Imagine: In the midst of an armed conflict, a mass of unarmed women and children in a remote village have been unceremoniously executed by armed forces. Under the laws of armed conflict, such acts would certainly create liability for war crimes.[i] However, it is surprising that if the soldiers or their commander that committed this crime were under the age of eighteen they would not be subject to jurisdiction at the International Criminal Court (“ICC”).[ii]

The International Criminal Court (“ICC”) is an international judicial body, designed as an alternative to International Criminal Tribunals which are restricted to specific jurisdictions and conflicts.[iii] Jurisdiction of the ICC is dependent upon the consent of sovereign nations through signature and ratification of The Rome Statute.[iv] Designed to address issues of crimes against humanity and war crimes, the ICC incorporates elements from prior treaties including The Hague and Geneva Conventions. One of the Rome Statute’s contributions to the law of war has been establishing that the usage of child soldiers as a war crime.[v] However, the rule does create a somewhat anomalous situation when considered in the totality of the statute.


Map depicting ratification of the Rome Statute of the International Criminal Court[vi]

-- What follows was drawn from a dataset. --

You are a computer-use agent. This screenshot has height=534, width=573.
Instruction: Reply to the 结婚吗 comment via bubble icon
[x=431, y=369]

            Under the Rome Statue, the act of “conscripting or enlisting children under the age of fifteen years into the national armed forces or using them to actively participate in hostilities” qualify as a “serious violation[] of the laws [of] armed conflict.”[vii] The age of fifteen is drawn from the Convention on the Rights of the Child which similarly provides “States Parties shall take all feasible measure to ensure that persons who have not attained the age of fifteen years do not take a direct part in hostilities.”[viii] The anomaly created by this situation is that under the Rome Statute, the ICC may not exercise jurisdiction upon individuals that were under the age of eighteen at the time of commission of crimes under the statute.[ix] This allows for as much as a three-year window in which potential combatants will not be accountable for their actions before the ICC.

The Convention on the Rights of the Child, through its effects upon domestic law, does slightly narrow the gap by obligating signatories to prioritize older candidates recruiting soldiers that are between the ages of fifteen and eighteen.[x] This may serve to shorten the window in which soldiers might be unaccountable for their actions. Alternatively, the Optional Protocol to the Convention on the Rights of the Child, requiring specific safeguards prior to the recruitment of soldiers under the age of eighteen.[xi] Additionally, the protocol attempts to raise the age of recruitment to 18 for “armed groups that are distinct from the armed forces of a State . . . .”[xii] However, the Optional Protocol has not been as widely ratified as the Convention on the Rights of the Child.


Image advocating for the ratification of the Optional Protocol to the Convention on the Rights of the Child.[xiii]

There are extreme situations that might warrant the use of combatants within this limited age range. States as sovereign entities have an interest and right to ensure the continued existence of its peoples. Some variables to be considered are the duration of the conflict, the extent of casualties, the overall population of the nation, and the average life expectancy. As these variables shift, the interest of defense may render the recruitment of soldiers under the age of eighteen necessary for some nations. In times of crisis it is perhaps understandable that every “able-bodied [individual]” be called for the defense of the nation.[xiv]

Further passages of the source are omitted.